The code below is close to what I'm trying to do. I have an RDD of dataframes and I want to append those dataframes to make up 1 dataframe in the end.
import org.apache.spark.sql.SparkSession
//scalastyle:off
object test{
def main(args: Array[String]): Unit = {
val spark = SparkSession.builder()
.appName("Ingester")
.master("local[2]")
.getOrCreate()
val rdd = spark.sparkContext.parallelize(List(spark.emptyDataFrame, spark.emptyDataFrame))
rdd
.fold(spark.emptyDataFrame)(_.union(_))
}
}
For some reason I get an NPE when trying to do this.

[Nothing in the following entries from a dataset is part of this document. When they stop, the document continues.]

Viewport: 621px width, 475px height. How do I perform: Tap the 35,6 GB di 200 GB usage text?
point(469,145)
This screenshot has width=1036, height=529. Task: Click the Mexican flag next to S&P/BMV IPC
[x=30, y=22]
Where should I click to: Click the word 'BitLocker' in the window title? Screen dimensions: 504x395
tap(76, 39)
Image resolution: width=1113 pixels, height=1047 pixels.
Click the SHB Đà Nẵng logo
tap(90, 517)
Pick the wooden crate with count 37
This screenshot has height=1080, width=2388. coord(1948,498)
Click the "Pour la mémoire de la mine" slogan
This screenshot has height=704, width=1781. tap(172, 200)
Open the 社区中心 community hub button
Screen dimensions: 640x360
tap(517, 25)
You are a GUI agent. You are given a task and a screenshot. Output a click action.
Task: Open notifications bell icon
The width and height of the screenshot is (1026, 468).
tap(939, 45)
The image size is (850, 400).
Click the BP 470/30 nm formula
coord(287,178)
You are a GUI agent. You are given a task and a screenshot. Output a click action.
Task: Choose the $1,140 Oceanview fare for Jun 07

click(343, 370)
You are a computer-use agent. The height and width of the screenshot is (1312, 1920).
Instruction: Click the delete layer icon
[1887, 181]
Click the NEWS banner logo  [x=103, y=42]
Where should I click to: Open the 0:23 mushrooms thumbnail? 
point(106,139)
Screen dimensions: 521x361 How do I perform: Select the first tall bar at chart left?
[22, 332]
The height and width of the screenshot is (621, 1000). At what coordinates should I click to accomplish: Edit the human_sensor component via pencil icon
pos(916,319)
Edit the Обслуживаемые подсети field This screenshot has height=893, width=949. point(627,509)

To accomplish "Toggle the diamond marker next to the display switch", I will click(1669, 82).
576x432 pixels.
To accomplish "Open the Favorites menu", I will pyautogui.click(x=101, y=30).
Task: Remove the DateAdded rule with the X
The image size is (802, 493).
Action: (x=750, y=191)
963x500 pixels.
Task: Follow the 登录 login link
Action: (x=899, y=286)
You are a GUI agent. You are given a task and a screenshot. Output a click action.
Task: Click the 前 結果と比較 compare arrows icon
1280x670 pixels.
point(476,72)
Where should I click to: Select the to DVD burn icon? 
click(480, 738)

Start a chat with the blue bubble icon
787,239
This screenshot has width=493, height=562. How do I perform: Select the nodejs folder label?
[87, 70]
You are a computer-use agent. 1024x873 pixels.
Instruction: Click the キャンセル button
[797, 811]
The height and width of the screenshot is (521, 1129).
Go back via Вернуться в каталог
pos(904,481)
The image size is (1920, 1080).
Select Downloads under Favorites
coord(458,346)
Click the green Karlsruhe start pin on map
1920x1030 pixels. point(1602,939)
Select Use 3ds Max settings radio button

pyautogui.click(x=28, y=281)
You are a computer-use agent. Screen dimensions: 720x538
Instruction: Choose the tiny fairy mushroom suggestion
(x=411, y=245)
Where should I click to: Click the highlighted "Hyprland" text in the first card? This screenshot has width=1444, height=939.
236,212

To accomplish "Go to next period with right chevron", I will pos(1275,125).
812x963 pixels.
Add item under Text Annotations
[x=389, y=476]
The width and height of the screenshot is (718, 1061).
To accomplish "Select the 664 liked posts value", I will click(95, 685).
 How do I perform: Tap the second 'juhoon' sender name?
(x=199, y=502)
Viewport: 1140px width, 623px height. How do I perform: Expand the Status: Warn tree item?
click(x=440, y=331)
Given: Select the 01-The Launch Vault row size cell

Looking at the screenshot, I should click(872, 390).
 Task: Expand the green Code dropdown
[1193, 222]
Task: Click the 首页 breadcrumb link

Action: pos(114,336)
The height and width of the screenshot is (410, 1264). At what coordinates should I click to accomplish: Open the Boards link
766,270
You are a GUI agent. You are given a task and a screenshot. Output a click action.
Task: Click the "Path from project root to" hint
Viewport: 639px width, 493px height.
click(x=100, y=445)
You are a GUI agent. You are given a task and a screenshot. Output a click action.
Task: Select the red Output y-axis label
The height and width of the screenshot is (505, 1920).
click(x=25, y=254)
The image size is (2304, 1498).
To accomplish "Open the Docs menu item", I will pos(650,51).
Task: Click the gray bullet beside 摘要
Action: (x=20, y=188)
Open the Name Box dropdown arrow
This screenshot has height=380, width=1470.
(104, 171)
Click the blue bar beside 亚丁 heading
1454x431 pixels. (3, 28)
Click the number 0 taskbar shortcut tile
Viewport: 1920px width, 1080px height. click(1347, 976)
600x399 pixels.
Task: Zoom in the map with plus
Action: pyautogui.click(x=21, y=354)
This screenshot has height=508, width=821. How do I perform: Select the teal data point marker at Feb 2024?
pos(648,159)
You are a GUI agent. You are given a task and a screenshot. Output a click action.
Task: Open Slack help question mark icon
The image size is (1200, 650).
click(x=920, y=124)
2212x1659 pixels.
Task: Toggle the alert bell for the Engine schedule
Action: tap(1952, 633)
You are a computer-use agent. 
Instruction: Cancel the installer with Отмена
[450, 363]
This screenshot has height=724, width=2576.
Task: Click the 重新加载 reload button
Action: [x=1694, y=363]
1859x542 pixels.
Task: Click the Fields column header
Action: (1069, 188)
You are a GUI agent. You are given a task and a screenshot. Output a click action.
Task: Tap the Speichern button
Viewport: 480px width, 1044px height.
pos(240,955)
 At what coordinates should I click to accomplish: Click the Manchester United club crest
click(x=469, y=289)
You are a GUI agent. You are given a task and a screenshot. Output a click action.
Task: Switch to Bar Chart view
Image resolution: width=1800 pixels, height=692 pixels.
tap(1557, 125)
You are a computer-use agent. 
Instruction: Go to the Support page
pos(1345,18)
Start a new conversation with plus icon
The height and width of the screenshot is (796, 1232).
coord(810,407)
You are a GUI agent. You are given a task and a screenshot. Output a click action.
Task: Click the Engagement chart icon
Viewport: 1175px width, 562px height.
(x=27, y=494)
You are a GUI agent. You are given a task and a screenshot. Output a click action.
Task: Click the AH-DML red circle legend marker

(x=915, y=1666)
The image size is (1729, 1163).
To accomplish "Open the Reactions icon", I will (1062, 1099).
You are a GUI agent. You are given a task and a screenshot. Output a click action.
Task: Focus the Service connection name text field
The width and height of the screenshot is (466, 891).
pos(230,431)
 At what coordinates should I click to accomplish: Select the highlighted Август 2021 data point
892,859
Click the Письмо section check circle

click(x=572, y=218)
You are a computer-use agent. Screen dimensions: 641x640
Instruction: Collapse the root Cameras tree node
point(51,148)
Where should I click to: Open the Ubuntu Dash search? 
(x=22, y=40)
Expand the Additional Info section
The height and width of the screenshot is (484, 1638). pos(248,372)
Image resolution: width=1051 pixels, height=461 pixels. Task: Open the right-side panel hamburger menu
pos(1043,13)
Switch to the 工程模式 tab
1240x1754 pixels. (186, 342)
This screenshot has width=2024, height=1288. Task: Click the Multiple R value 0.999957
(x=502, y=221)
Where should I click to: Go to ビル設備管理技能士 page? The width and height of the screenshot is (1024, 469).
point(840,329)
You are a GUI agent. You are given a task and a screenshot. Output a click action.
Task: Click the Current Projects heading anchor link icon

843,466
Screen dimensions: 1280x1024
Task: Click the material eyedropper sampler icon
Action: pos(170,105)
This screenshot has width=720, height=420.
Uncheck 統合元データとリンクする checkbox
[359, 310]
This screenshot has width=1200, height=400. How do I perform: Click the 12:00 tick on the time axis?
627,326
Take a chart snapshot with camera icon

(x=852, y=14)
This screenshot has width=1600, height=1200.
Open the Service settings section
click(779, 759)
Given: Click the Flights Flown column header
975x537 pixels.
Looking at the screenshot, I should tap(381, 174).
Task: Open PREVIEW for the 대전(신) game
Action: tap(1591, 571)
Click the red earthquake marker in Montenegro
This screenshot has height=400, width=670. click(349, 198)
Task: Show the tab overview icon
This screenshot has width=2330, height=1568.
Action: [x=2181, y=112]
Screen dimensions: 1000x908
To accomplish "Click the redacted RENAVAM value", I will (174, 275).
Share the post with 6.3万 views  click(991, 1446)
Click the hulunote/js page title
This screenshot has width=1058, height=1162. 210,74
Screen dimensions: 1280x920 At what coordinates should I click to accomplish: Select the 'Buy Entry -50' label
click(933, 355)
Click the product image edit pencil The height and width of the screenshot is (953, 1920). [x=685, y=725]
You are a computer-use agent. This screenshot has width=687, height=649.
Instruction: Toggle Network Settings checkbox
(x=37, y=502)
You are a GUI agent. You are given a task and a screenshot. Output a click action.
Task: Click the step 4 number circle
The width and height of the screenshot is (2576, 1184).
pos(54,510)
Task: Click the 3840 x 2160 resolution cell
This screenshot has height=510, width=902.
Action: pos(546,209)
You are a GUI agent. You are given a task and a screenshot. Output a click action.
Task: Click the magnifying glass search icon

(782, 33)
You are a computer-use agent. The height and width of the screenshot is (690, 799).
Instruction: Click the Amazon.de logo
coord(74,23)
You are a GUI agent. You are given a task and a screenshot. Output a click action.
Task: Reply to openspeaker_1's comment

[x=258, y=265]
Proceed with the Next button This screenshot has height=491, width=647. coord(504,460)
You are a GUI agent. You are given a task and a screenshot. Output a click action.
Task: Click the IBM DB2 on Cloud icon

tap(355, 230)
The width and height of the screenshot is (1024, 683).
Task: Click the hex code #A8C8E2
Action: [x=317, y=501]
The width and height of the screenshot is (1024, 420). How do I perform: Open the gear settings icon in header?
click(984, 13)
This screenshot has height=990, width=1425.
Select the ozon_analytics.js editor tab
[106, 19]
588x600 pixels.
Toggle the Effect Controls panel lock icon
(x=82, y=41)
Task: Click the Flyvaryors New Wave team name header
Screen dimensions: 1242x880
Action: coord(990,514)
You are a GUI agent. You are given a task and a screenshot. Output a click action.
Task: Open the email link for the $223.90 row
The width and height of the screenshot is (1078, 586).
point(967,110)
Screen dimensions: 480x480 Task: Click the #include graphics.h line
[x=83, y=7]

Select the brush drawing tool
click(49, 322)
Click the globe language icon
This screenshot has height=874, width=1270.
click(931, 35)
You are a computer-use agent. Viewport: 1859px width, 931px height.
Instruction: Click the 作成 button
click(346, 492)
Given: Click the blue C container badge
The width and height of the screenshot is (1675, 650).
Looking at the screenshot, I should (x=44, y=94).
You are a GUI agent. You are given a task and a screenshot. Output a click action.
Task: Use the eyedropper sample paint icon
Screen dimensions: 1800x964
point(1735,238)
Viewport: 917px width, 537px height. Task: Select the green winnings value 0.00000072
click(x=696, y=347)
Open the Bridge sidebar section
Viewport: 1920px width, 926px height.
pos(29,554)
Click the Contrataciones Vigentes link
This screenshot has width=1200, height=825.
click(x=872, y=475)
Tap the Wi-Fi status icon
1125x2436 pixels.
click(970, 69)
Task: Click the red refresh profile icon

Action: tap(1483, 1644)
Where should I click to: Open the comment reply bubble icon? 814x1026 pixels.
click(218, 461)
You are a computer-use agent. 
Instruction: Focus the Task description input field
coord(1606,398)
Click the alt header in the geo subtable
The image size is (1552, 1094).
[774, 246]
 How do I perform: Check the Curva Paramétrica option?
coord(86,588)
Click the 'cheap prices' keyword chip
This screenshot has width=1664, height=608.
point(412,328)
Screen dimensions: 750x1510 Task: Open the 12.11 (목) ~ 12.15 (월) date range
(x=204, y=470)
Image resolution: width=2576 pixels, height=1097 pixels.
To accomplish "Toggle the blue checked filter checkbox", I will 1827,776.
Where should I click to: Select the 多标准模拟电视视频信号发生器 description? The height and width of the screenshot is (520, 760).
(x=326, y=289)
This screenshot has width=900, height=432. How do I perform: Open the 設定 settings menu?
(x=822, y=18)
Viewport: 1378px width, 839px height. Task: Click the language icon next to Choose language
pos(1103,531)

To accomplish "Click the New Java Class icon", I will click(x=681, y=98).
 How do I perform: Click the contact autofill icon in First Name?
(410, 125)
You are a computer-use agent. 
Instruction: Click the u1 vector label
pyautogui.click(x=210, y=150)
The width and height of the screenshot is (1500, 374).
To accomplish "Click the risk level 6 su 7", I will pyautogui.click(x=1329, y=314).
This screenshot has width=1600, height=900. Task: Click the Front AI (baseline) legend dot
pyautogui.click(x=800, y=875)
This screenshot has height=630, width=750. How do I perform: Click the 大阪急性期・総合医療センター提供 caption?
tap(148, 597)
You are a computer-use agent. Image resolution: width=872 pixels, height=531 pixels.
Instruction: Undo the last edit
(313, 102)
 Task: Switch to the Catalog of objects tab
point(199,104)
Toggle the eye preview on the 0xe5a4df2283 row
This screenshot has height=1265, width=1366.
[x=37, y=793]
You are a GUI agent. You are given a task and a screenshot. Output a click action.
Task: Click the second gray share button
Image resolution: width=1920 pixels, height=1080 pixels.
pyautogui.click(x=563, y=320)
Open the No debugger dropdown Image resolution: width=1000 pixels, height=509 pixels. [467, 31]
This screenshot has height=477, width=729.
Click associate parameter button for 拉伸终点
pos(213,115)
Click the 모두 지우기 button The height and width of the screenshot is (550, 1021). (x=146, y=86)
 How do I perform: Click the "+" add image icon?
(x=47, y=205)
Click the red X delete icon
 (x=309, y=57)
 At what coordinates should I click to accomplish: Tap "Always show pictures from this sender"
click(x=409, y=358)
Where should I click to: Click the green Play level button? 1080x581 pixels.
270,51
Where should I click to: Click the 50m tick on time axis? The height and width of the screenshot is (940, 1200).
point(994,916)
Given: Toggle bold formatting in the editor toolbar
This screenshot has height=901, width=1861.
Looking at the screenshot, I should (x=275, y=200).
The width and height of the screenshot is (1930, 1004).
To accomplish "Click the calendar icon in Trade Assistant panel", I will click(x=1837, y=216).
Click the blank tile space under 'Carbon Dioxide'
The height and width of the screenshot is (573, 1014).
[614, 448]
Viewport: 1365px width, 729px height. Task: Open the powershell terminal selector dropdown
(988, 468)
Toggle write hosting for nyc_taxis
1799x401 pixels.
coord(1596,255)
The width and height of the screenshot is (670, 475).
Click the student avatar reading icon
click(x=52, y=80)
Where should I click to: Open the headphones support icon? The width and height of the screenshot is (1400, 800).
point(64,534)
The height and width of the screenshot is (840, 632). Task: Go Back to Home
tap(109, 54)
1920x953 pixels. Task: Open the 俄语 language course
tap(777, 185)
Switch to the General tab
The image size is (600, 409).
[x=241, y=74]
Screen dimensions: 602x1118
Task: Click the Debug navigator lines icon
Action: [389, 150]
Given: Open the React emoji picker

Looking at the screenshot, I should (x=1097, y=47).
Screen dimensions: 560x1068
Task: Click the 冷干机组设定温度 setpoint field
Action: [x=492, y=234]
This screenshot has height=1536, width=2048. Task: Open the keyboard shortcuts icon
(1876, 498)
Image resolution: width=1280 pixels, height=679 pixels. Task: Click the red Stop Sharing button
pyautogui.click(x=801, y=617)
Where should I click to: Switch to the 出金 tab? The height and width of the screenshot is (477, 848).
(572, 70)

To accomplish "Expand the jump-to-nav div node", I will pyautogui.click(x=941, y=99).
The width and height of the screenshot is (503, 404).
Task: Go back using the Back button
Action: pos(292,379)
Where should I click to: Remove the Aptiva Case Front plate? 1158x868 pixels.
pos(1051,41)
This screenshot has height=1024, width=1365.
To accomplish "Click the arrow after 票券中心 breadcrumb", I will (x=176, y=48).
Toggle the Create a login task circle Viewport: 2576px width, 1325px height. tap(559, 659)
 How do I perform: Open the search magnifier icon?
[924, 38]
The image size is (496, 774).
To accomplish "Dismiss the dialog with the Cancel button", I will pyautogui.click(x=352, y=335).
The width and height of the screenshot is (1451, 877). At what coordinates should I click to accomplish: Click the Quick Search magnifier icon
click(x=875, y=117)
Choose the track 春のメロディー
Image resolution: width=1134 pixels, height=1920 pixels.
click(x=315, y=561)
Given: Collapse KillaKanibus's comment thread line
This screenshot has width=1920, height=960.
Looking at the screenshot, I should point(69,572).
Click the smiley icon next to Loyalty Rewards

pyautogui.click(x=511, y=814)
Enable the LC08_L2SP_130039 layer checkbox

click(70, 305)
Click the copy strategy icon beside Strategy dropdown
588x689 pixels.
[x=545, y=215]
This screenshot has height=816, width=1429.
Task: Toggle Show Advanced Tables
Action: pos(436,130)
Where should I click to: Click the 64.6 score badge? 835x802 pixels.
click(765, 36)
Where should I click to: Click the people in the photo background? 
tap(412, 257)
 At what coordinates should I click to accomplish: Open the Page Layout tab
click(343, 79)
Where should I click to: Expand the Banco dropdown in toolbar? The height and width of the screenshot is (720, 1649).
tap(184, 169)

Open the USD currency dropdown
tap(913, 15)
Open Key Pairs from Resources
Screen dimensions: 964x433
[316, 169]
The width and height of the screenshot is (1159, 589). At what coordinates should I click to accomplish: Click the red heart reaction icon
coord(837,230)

Caused by: java.lang.NullPointerException
at org.apache.spark.sql.Dataset$.ofRows(Dataset.scala:73)
at org.apache.spark.sql.Dataset.withSetOperator(Dataset.scala:3313)
at org.apache.spark.sql.Dataset.union(Dataset.scala:1834)
at test$$anonfun$main$1.apply(test.scala:14)
at test$$anonfun$main$1.apply(test.scala:14)
at scala.collection.TraversableOnce$$anonfun$foldLeft$1.apply(TraversableOnce.scala:155)
at scala.collection.TraversableOnce$$anonfun$foldLeft$1.apply(TraversableOnce.scala:155)
at scala.collection.Iterator$class.foreach(Iterator.scala:742)
at org.apache.spark.InterruptibleIterator.foreach(InterruptibleIterator.scala:28)
at scala.collection.TraversableOnce$class.foldLeft(TraversableOnce.scala:155)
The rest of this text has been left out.